**Exercise A**
In the P16p cyclization passage below, which residues of P16 make up the 20-mer peptide P16p?
**Exercise B**
Resume the P16p cyclization passage below, picking up after its final sentence.

**Source extract**
****

To understand the basis of this switch in specificity, computational models of MmPylCWT and MmPylCNPSV bound to d-Cys-ε-Lys were generated using the program CNS.32,33 Based on these models, it appears that mutations of E179P and T256V convert the original hydrophilic d-ornithine binding site to a hydrophobic pocket (Figure S4a) that makes binding of the charged amino group of the d-ornithine side chain less favorable. On the other hand, mutations of the residues T256 and S177 to T256V and S177N in PylCNPSV result in van der Waals interactions with the thiol group of d-Cys-ε-Lys based on analysis using CHIMERA (Figure S4b). It is likely that this combination of weaker binding of d-ornithine-ε-Lys and improved binding of the d-Cys-ε-Lys leads to the observed switch in substrate specificity.

To evaluate the readthrough efficiency using in cellulo biosynthesized d-Cys-ε-Lys as opposed to exogenous addition of its chemically synthesized counterpart, different protein constructs were tested and the results indicated that at 5 mM or higher d-Cys, PylCNPSV in cooperation with PylRSEVF/tRNAM15 could achieve a readthrough efficiency comparable to that of the exogenous addition of 4 mM chemically synthesized d-Cys-ε-Lys (Figure 2c). The successful in cellulo biosynthesis of d-Cys-ε-Lys was subsequently confirmed via the identification of the d-Cys-ε-Lys-containing peptide fragment by LC–MS/MS analysis of the corresponding trypsin-digested protein (Figure S5).

Structure-Inspired Cyclization of P16p

Having resolved the issue of readthrough efficiency that in part contributes to the poor cyclized protein yield, we then moved to work on improving the cyclization step. In our previous study, we observed slow and incomplete cyclization of an RGD motif placed on the C-terminus of an mCherry fusion protein.10 At that time, we speculated that the low yield was due to the multiple degrees of freedom of the reacting groups. Further supporting this observation was the insights from other studies that the relative spatial positions of the N- and C-termini of the peptide to be cyclized greatly affect cyclization rate and yields.3436 Thus, we hypothesized that utilizing structured fragments where the d-Cys-ε-Lys and C-terminal thioester are better spatially localized for cyclization might lead to enhanced cyclization efficiencies. Many natural cyclic proteins possess such pre-formed motifs within their sequence, and we therefore sought to identify a therapeutic protein from which we could extract the relevant structural element and incorporate it into our designed construct for cyclization. Toward this end, we were drawn to the tumor suppressor P16 protein whose binding sequence to the CDK4/6 contains a helix-turn-helix structure (Figure S1).19 P16 exerts its tumor-suppressor effect via its action as a CDK4/6 inhibitor that prevents the phosphorylation of retinablastoma (Rb) resulting in G0/G1 cell cycle arrest. The P16 binding sequence to CDK4/6 has been characterized and is found to be a 20-mer peptide encompassing residues 84–103 (P16p).18 Thus, we surmised that cyclization of the P16p should enhance its binding affinity and cellular stability, thereby its therapeutic potential.

****

**Provided records**
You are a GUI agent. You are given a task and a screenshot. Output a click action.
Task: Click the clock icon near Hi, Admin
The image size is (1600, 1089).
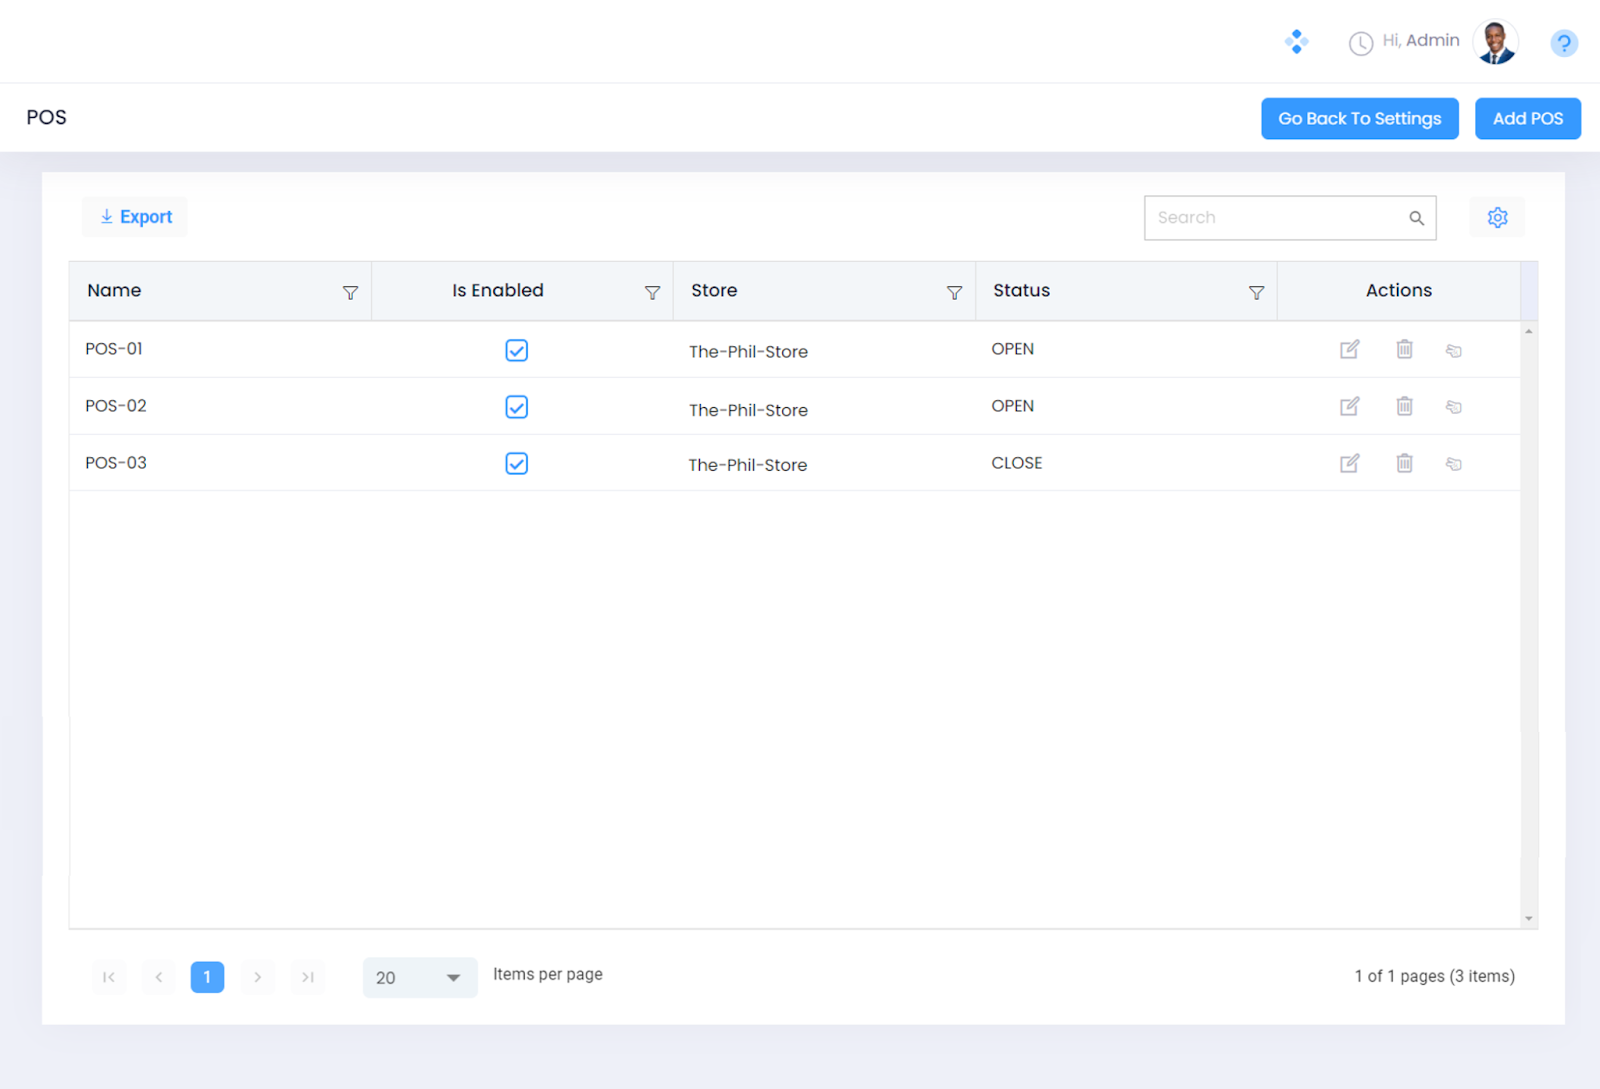[1360, 43]
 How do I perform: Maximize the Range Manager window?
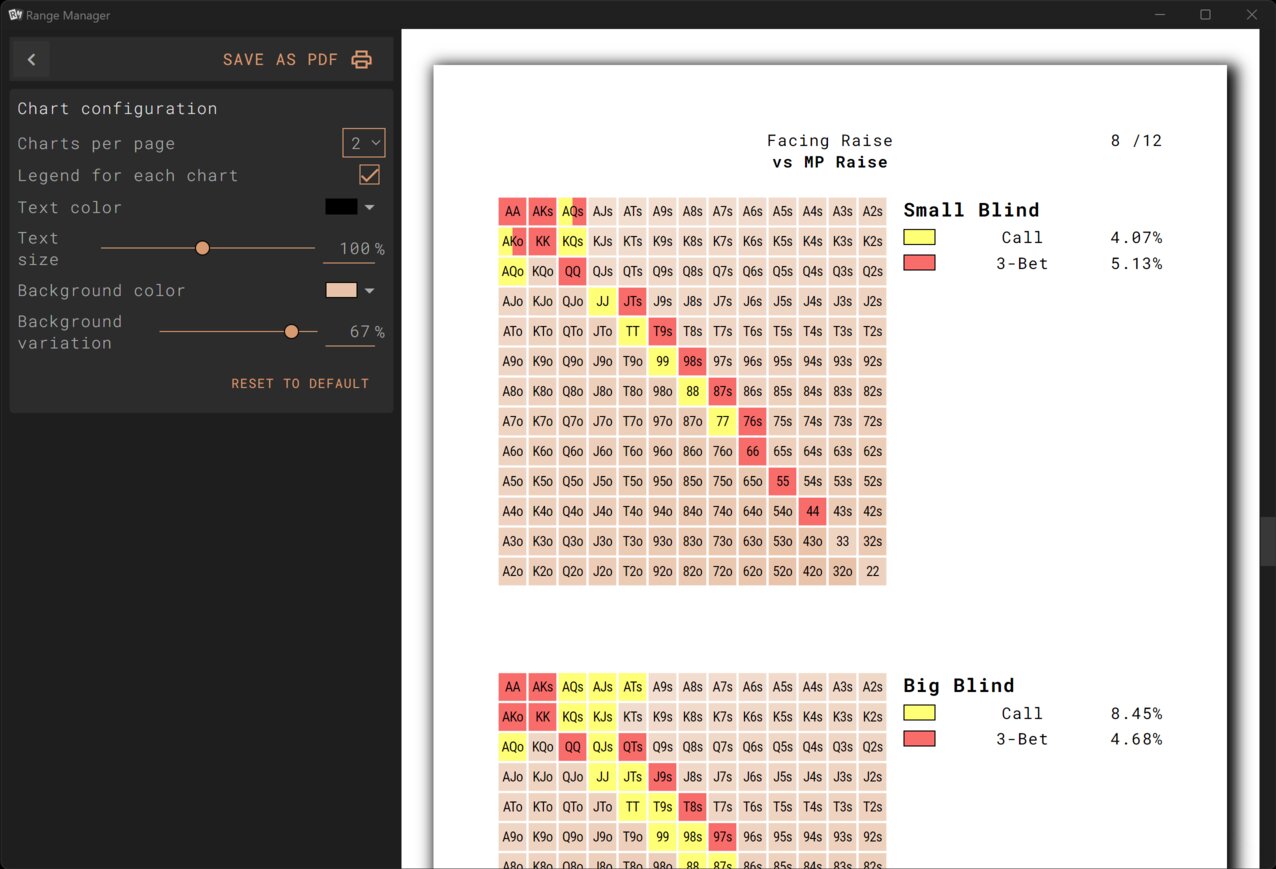coord(1205,15)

****

**Expected output A**
Residues 84–103.

**Expected output B**
Since the P16/CDK6 complex structure is available, we used it to help guide us in designing the d-Cys-ε-Lys incorporation site and performed molecular simulation to verify our design strategy. Based on structural analysis, the site of incorporation was designed to be located at the N-terminus of P16p, which was extended by one more residue to include the 83rd residue histidine. In addition, an N-terminal glycine was added to enable d-Cys-ε-Lys to be spatially close to the C-terminal thioester generated during cyclization (Figure 3a,b). To obtain visual insights of the designed cyclic P16 peptide, the corresponding molecular model was built using Pymol, which showed that the d-Cys-ε-Lys-linkage occurred on the opposite side of the P16-CDK4/6 interface (Figure 3b). Molecular dynamics simulations were then performed on this peptide as well as its linear counterpart to evaluate their structural stability. In simulation, linear P16p (LinP16p) displayed significant higher structural flexibility, in particular at the ends of the two helices, while the cyclic P16p exhibited a much more stable conformation with minimal changes from the reference structure (Figure 3c, Supporting Information Videos S1 and S2). This observation was corroborated by their respective RMSD and RMSF profiles, which depicted much larger amplitude fluctuations for the linear P16p compared with those of the cyclic P16p (Figure 3d,e). These results appeared to support the notion that cyclization would benefit P16p, at least in terms of enhancing its stability given the reduction in configurational entropy. We therefore proceeded to validate these results experimentally.

Figure 3.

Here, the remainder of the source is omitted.